Police recruitment drive will help crack down on drug dealing
- Credit: Archant
The Government’s announcement that it wanted to add another 20,000 police officers to forces in England and Wales between 2020 and 2023 was great news for our communities and anyone wanting to become a police officer.
Office for National Statistics (ONS) figures out last Thursday confirmed that we are well on target to achieve our allocation. Nationally 11,053 of these new officers are already in post. So far Devon and Cornwall Police has successfully recruited 229 of its allocated uplift, meaning a current strength of 3,394.
That number is expected to rise to 279 by next April and 423 12 months later, bringing the total number of officers to 3,610 – significantly higher than the 3,556-officer record set in pre-austerity 2010.
One of the key tasks for these new officers will be to crack down on the drug dealing that blights so many of our cities, towns and villages.
As the ONS confirmed officer uplift numbers I was in Bridgwater where I joined Commissioners from Dorset, Avon and Somerset, Wiltshire and Gloucestershire to discuss a regional approach to the effort to rid our communities of the scourge of drugs, which not only cause misery and death to their users but are also the root cause of so much other crime.
We want the South West to be a hostile environment for dealers and are determined to work together to that end.
Before my regional meeting I was at the Manadon Sports and Community Hub, Plymouth, to hear about the work this national charity is doing with funding from the Serious Violence Prevention Programme, an initiative the Chief Constable and I established a year ago.

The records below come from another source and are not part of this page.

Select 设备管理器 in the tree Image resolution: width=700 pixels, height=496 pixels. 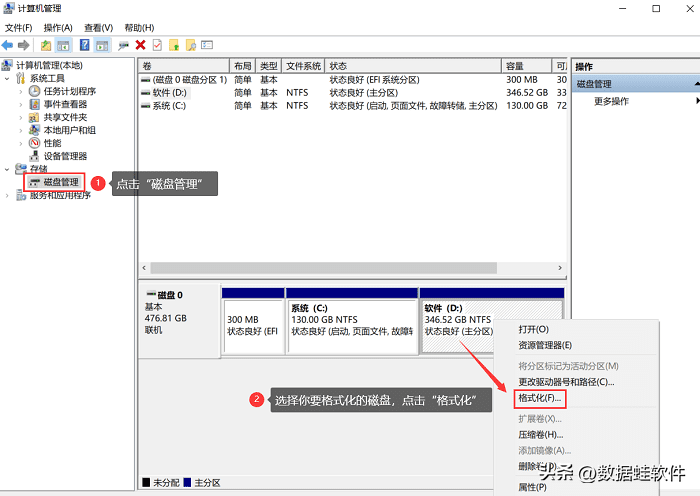pyautogui.click(x=65, y=156)
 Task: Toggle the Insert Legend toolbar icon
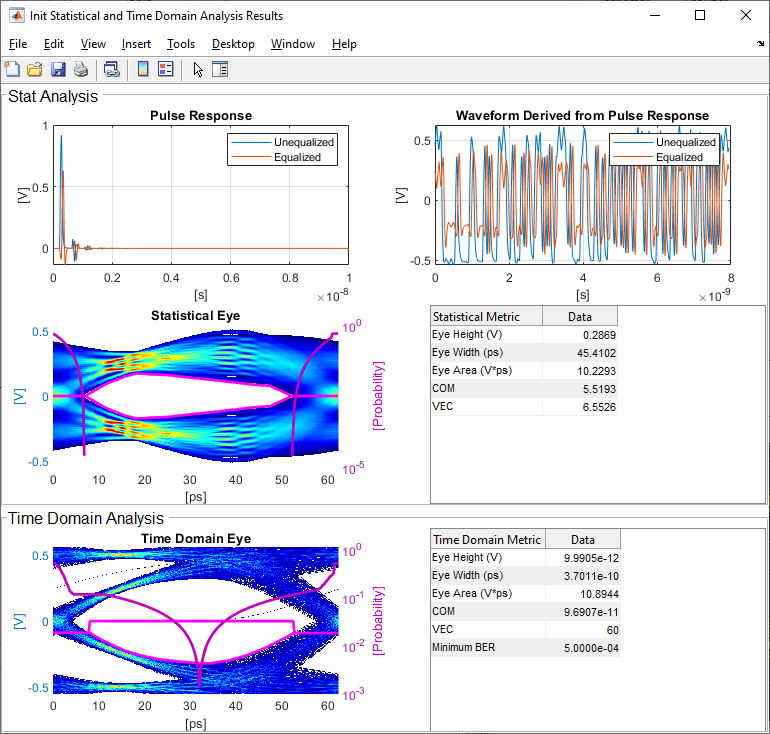point(165,70)
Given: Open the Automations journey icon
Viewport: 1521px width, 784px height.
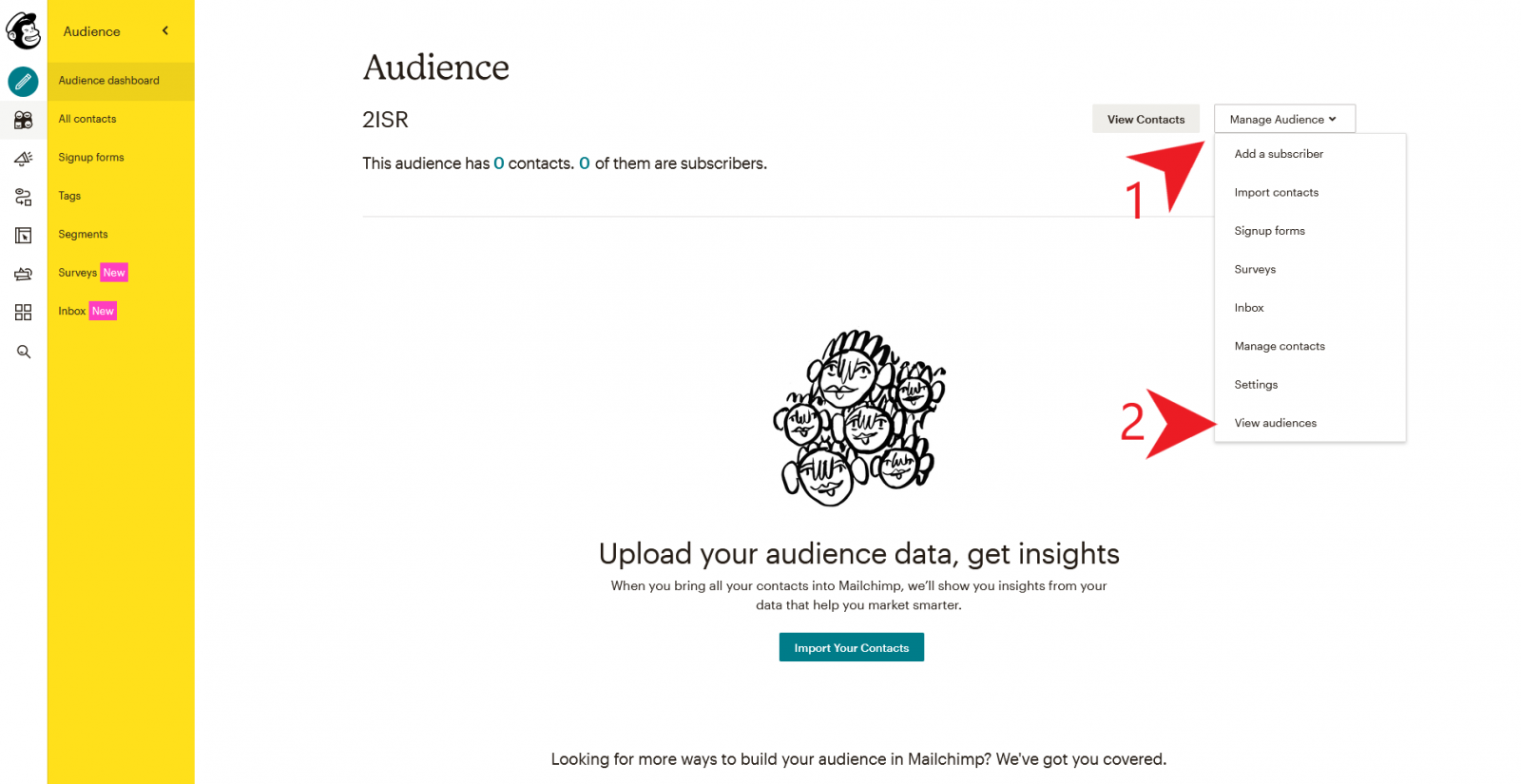Looking at the screenshot, I should point(23,197).
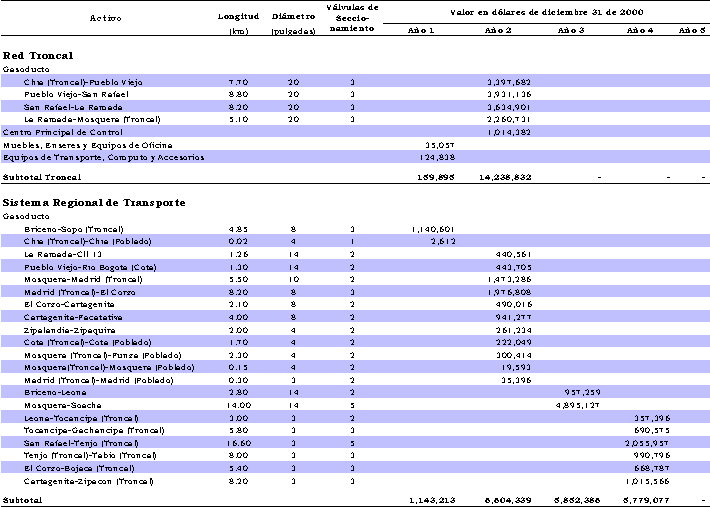Select the "Pueblo Viejo-San Rafael" row label
Image resolution: width=710 pixels, height=507 pixels.
76,94
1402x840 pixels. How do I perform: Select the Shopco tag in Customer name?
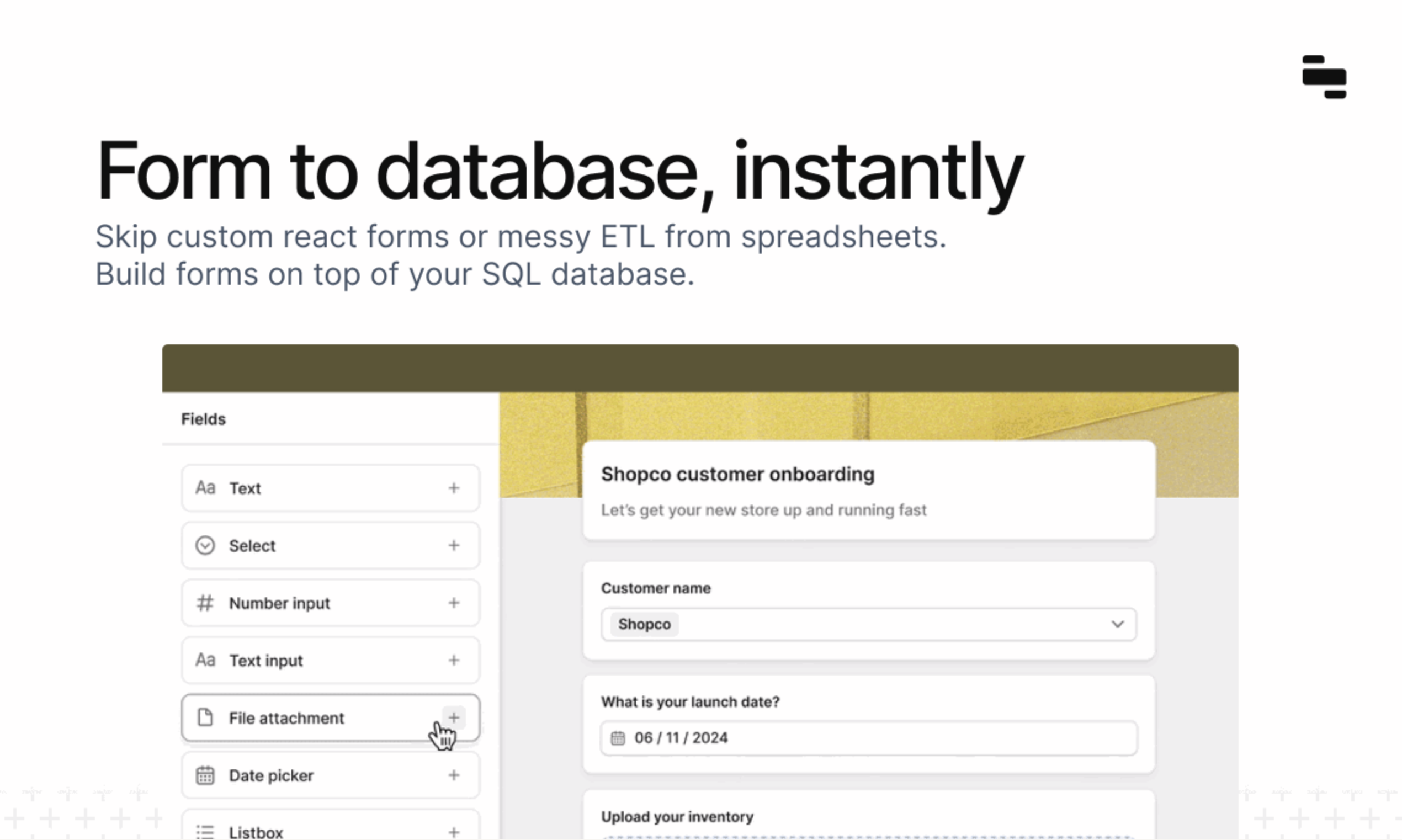click(x=644, y=624)
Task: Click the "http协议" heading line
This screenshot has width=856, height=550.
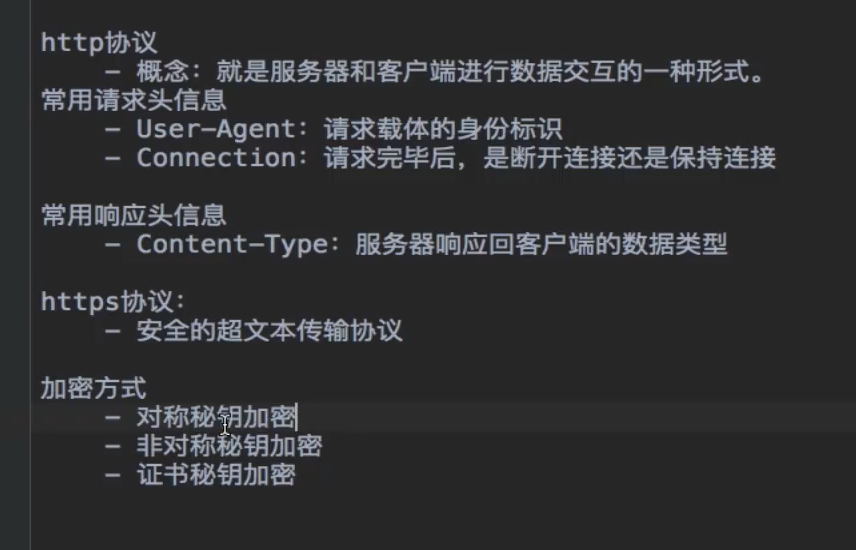Action: 99,43
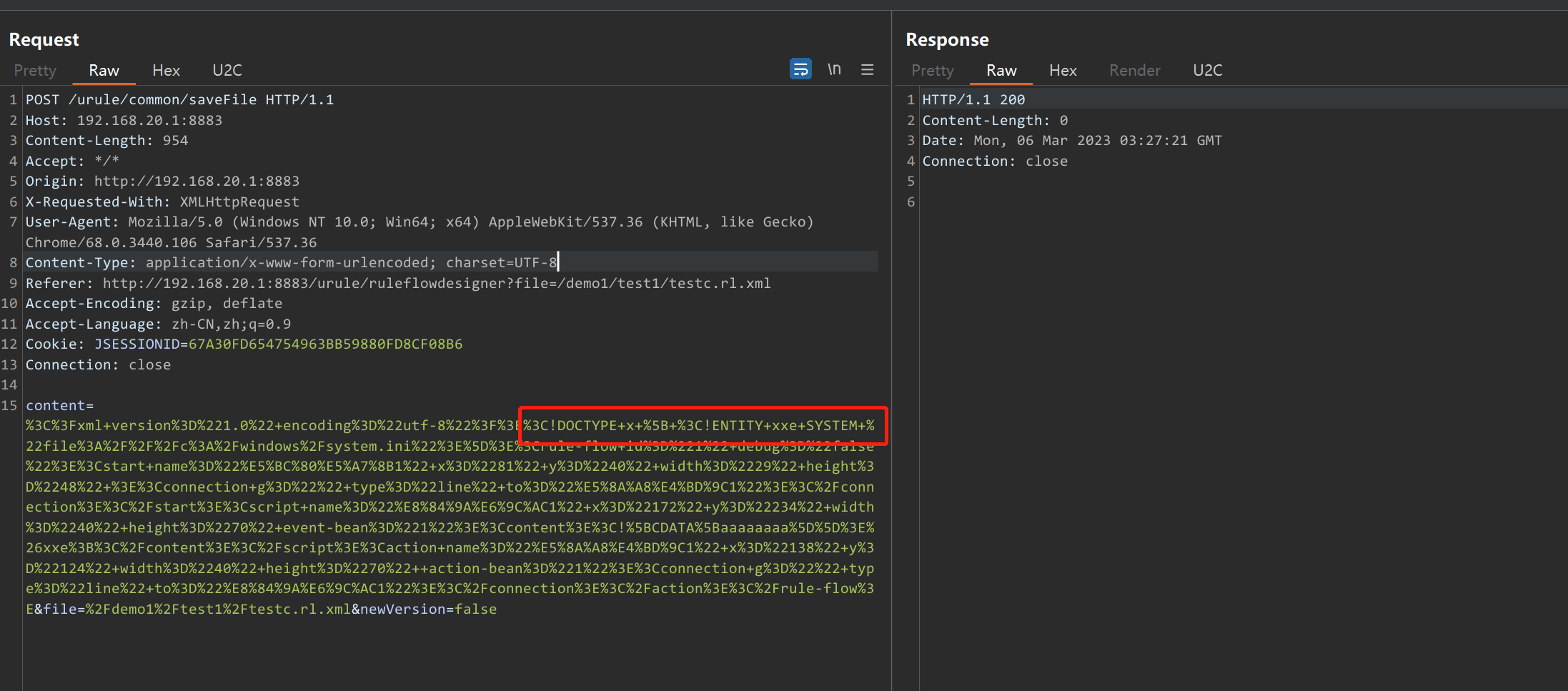
Task: Select the U2C tab in the Request panel
Action: click(227, 70)
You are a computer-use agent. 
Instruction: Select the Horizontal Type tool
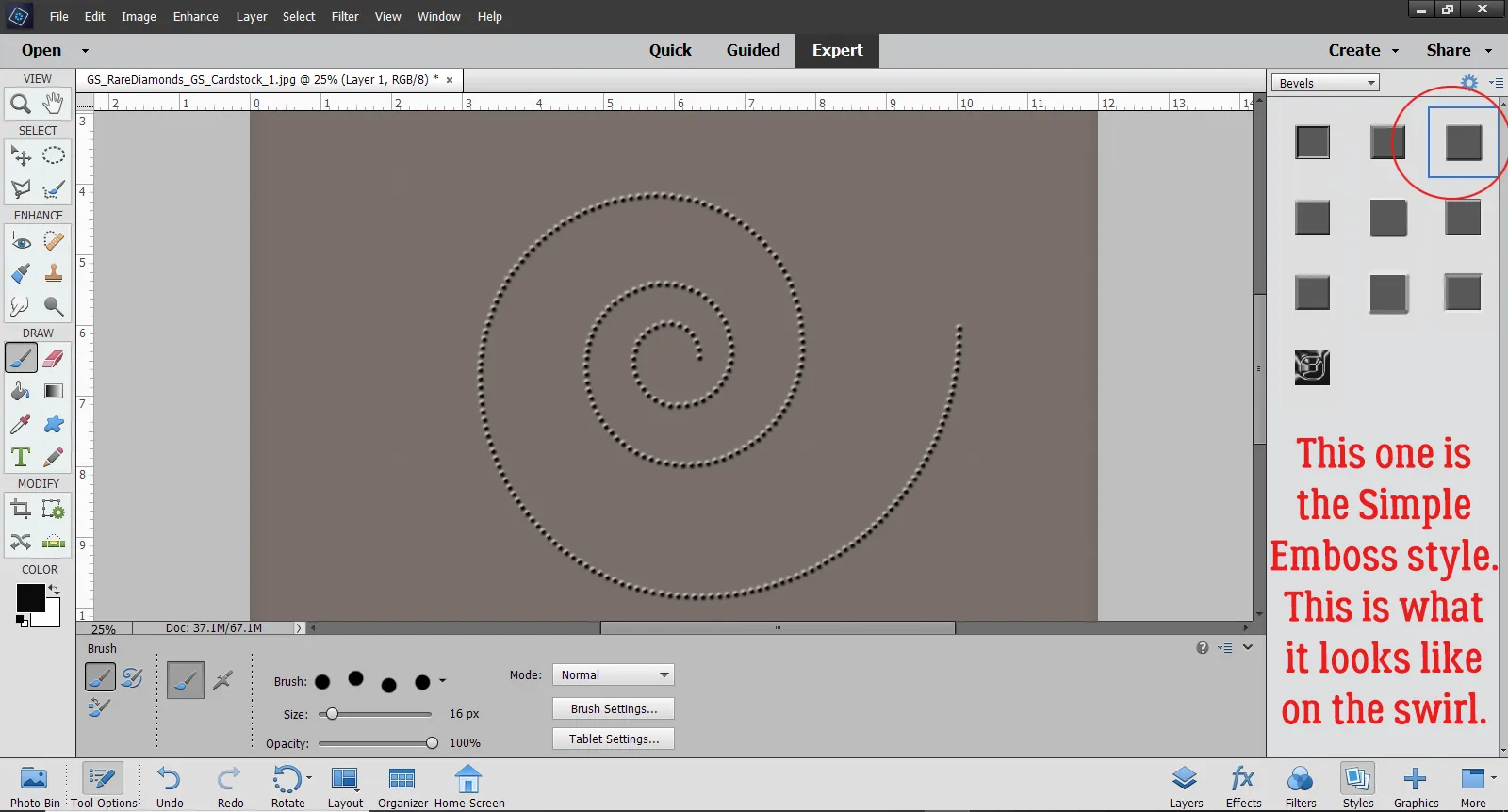point(21,458)
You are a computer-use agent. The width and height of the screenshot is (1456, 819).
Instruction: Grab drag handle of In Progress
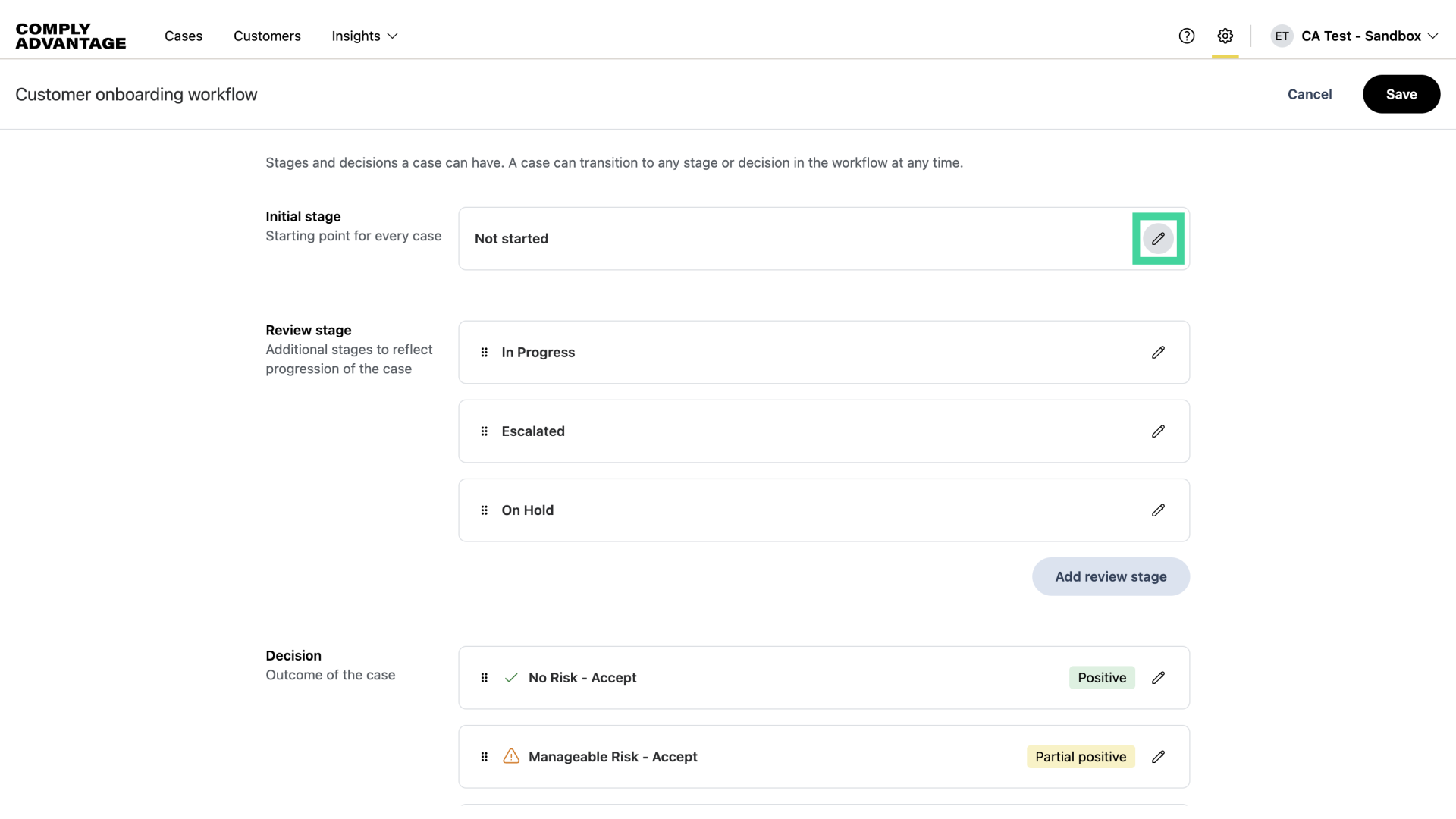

Street Games is engaging young people in Plymouth in sporting activity to encourage physical fitness, discipline, leadership and teamwork so they are less likely to get into trouble. It is not a new concept. International heavyweight Anthony Joshua has credited Finchley Boxing Club with getting him on the straight and narrow after he walked in aged 18.
Plymothians are fortunate enough to have in their midst Chrissy Peacock, a former Royal Navy boxing coach who was last year awarded a British Empire Medal for services to her sport. She has been working with young people in her community for years, ensuring that they have a positive role model in their lives and a safe place they can call their own. Funding will ensure her work, and the work of coaches from myriad other sports, is on a more secure footing.
I am convinced this triple approach of diverting young people away from crime, taking enforcement action against criminals with a greater police presence and greater regional collaboration between forces is the solution that will deliver safer and more prosperous communities.